That would clearly save some time.

 An `out` variable cannot be read until initialized by a 
 function call in an `out` parameter position. Since D has exact 
 evaluation order, it is easily determined that one usage of `x` 
 initializes it and another in the same overall expression reads 
 it (and not the other way around):

     out int x, y;
     /*1*/ if (h(x, y) > 0 && x < y) { .. }
     /*2*/ g(f(x), f(y), x, y);

 Evaluation order says in /*1*/ that h(x, y) is executed before 
 x and y are read for testing `x < y`.
 Evaluation order says in /*2*/ that f(x) and f(y) are executed 
 before x and y are read for passing them to g.

 Also, multiple execution paths can lead to different 
 initialization points:

     out int x, y, z;
     if (g(0)) { f(x); f(y); f(z); } else h(x, y);
     // x, y are initialized.
     g(x, y); // okay: x and y initialized on both branches
     g(z); // invalid: z might not be initialized.

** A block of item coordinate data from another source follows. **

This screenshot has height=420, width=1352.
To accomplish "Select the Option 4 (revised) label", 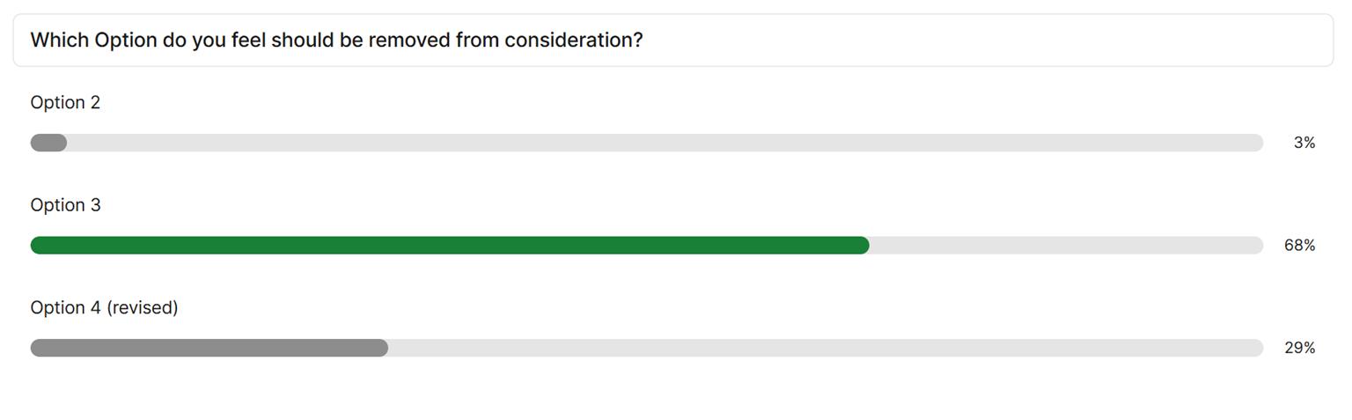I will tap(104, 308).
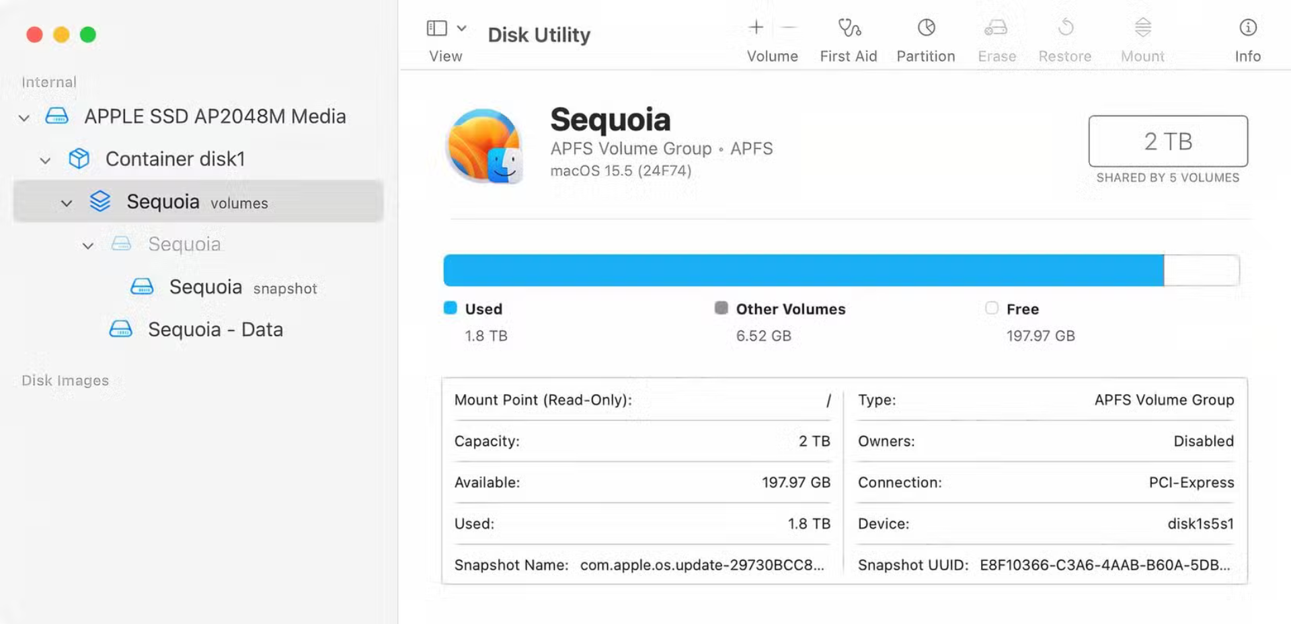Click the gray Other Volumes swatch
Screen dimensions: 1291x624
point(721,308)
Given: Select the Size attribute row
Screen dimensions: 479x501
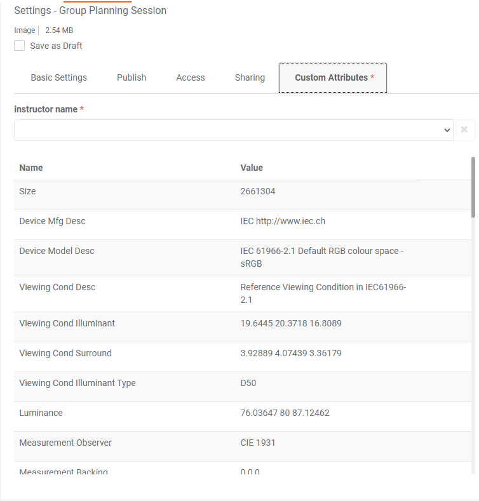Looking at the screenshot, I should click(x=27, y=191).
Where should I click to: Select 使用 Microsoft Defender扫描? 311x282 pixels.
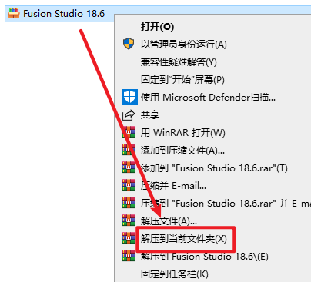click(x=208, y=98)
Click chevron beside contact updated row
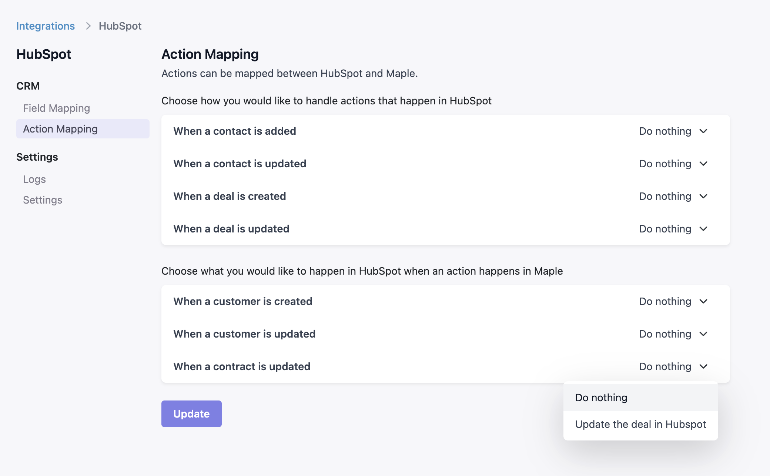 703,164
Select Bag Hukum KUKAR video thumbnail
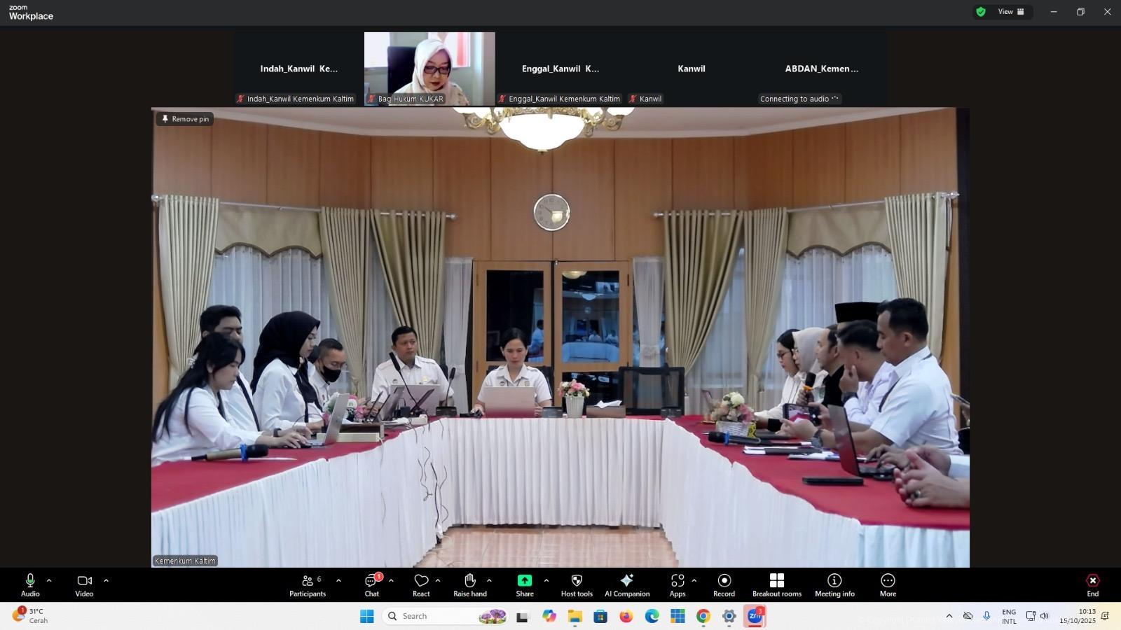Viewport: 1121px width, 630px height. [x=429, y=68]
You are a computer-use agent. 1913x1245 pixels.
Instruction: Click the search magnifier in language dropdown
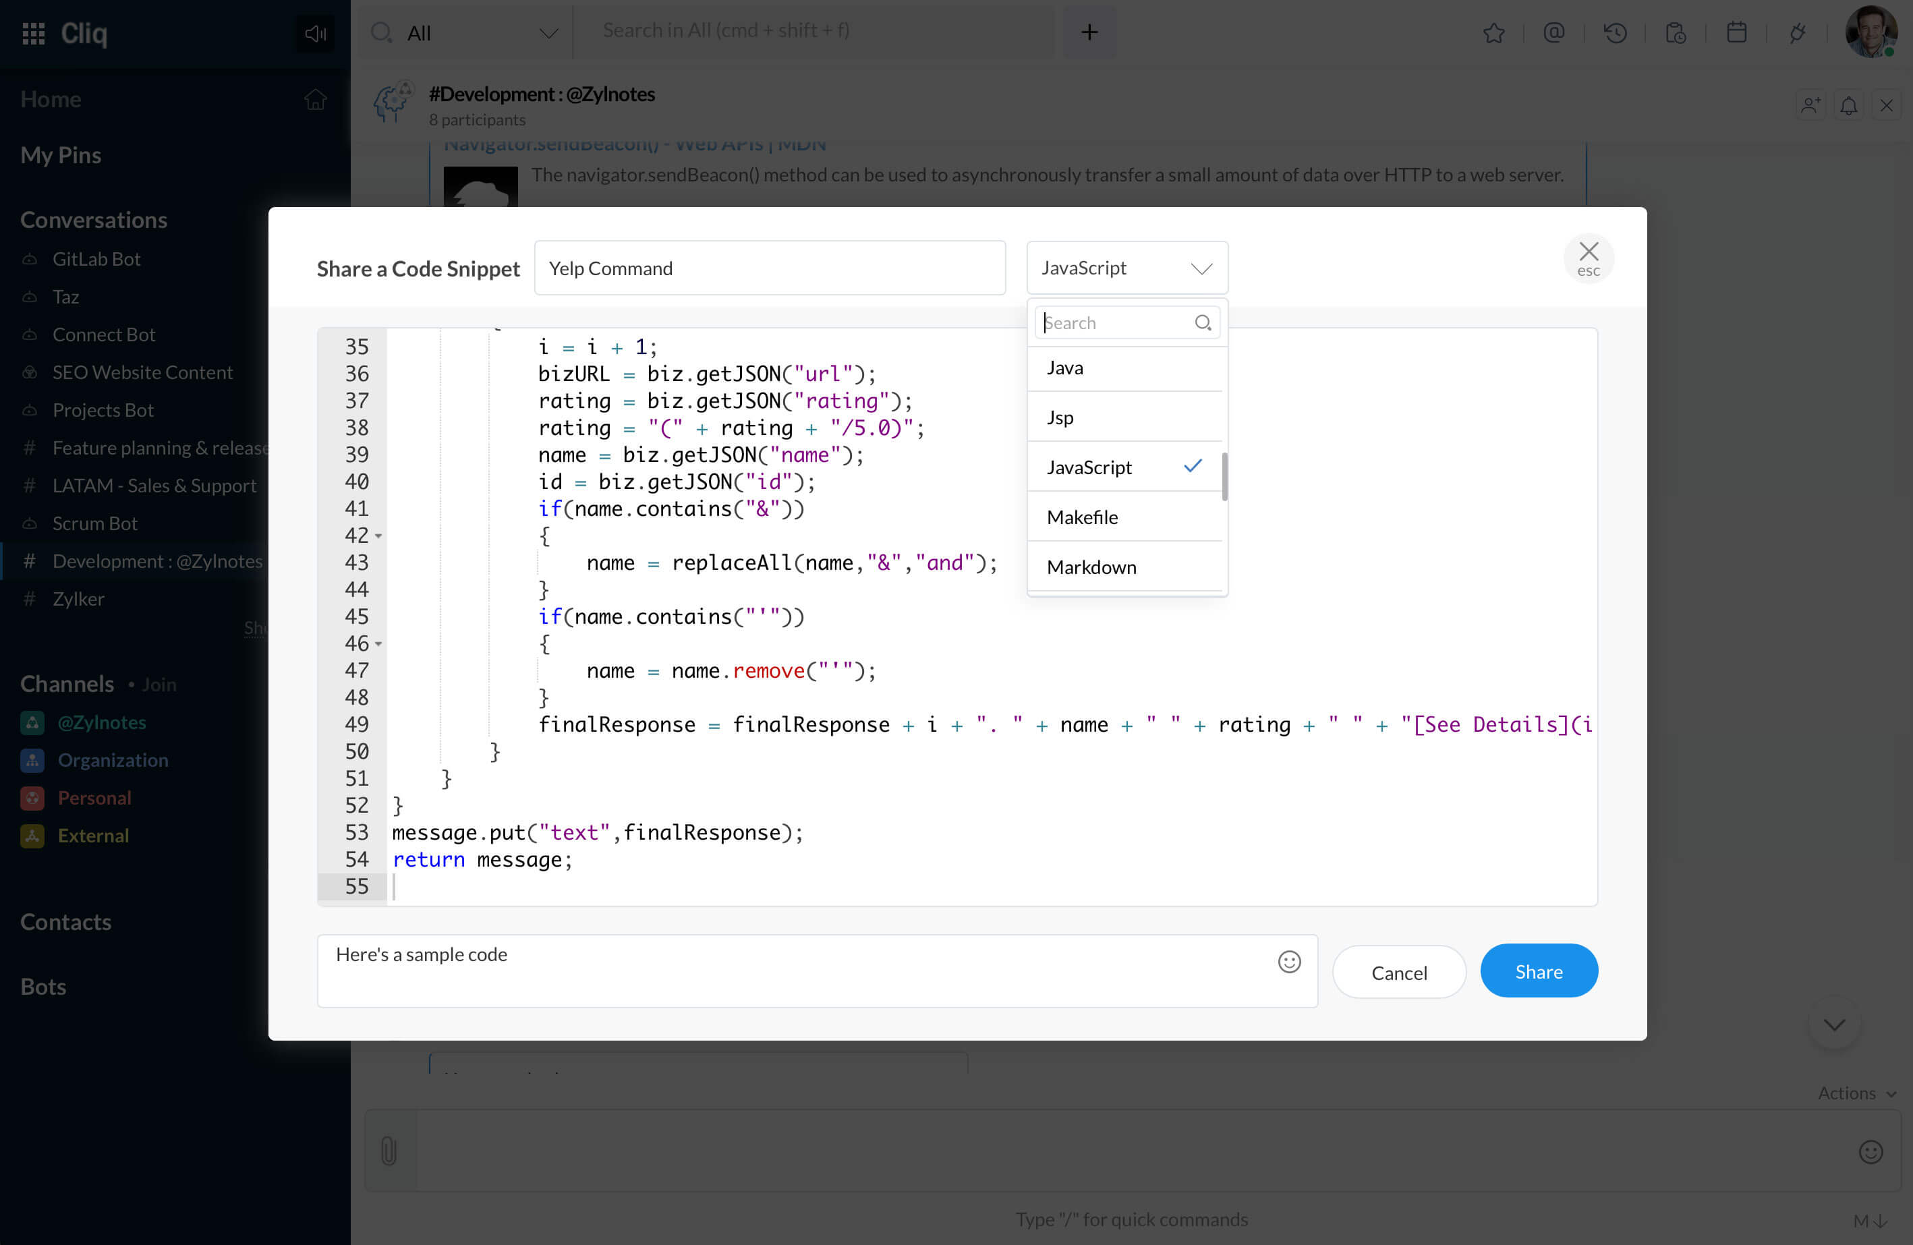(1202, 322)
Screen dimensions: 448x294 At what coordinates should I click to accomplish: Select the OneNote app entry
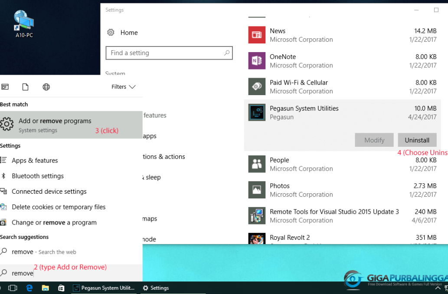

 It is always possible to initialize `out` variables using an 
 ordinary assignment:

     out int x, y, z;
     if (g(0)) { /*as above*/ } else { h(x, y); z = 0; }
     g(z); // valid: z initialized on both branches

I imagine that it will still be possible to call f()/h() with a 
non-`out` variable ?

 Templates
 =========

 Similar to `ref`, there will be `auto out` which infers `out` 
 based on the arguments passed.

 `auto out` can be combined with `ref`

`void f(T)(auto out ref T t);` ?

 (meaning pass by reference always, but if the argument is an 
 out value, this is its initialization) and `auto ref` (meaning 
 pass by reference if possible, and if the argument is an out 
 value, this is its initialization; it cannot be passed by value 
 and be initialized).


 With __traits(isOut, param) one can test whether `auto out` 
 boiled down to `out` or not.

ok.

 After being (potentially|definitely|?) initialized, `out` 
 variables do not trigger `auto out` to become `out`.

That doesn't make sense.

 In-place `out` Variables
 ========================

 When calling a function with an `out` parameter, instead of 
 passing an argument, a fresh variable can be declared instead:

     if (f(out int x) > 0 && x > 0) { g(x); } else { .. }
     if (g(0) && f(out x) > 0) { g(x); } else { .. }

I don't like that idea. That makes the code more difficult to 
read.

 The type of an in-place out variable can be left out, when it 
 can be inferred from the called function. [Clearly it can be 
 done in some cases and clearly it cannot be in all templates. 
 Exact rules TBD.]
 In the first else branch, `x` can be used, since regardless 
 whether the `f(out int x) > 0 && x > 0` is true or false, 
 evaluating it will initialize `x`.
 In the second else branch, `x` cannot be used because `x` might 
 not be initialized if g(0) is false.
 The visibility of in-place out variables is limited to the 
 statement they're declared in. For `if` statements this 
 encompasses both branches, but for expression statements, it 
 only encompasses that expression:

     x = f(out a) + a; // valid
     y = f(out b);
     // y += b; // error, b not visible
     out int c;
     f(c);
     z += c; // valid

Meh, I really don't like that fact of declaring a variable inside 
a function's parameter.
Also, I don't thing that it will be easy to implement it.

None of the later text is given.